Any hobby I chose would have to be high interest and low impact, subdued enough to allow for my lack of stamina, yet engaging enough to matter to me at a time when other issues loomed larger. My mother-in-law, the quintessential problem-solver, presented me with a pair of binoculars and a birdwatcher’s guidebook. Here was a hobby I could do as I walked at my maximum speed of sluggish through the parks of Queens.
I began with the convalescent limitations of my bedroom window. From there, I was able to check off positive identifications of sparrows, cardinals, robins, mockingbirds, and starlings. The occasional chickadee or titmouse might pass my gaze as well, bringing the total number of species to seven, a lucky number. Once my stamina improved, I found Kissena Park an impressive locale for birdwatching.
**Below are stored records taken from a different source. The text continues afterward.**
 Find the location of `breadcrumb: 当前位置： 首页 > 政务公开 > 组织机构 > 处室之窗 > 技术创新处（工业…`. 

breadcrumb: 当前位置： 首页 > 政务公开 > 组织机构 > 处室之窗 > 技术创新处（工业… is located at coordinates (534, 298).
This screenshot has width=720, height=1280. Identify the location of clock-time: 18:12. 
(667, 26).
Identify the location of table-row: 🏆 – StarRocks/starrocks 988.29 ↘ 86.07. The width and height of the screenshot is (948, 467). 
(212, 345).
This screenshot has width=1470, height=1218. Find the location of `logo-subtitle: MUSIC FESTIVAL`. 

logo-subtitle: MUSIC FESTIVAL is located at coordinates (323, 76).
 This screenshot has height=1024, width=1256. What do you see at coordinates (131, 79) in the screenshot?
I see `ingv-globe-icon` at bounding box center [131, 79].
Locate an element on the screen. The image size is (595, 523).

I added coot, ruddy duck, cormorant, brown creeper, and pheasant to my list. As my resilience grew and as I completed my chemo treatments, I found I was able to walk the two-mile circumference of Jamaica Bay Wildlife Refuge, one of the crown jewels of birding. After multiple trips, my identification checklist skyrocketed well beyond fifty species. From there, my health and fitness took me to Upstate New York, New Jersey, Pennsylvania, and, by 2005, to being labeled “cured.”
In 2007, I was among a select few writers accepted into the new MFA in Creative Writing Program at Queens College. My thesis was a poetry collection called “Flying on the Edge,” which combined poems about my successful battle against Hodgkin’s disease with poems that embodied the spirituality of birds and how they followed me through the process of recovery, stripping away my limitations as my health took flight.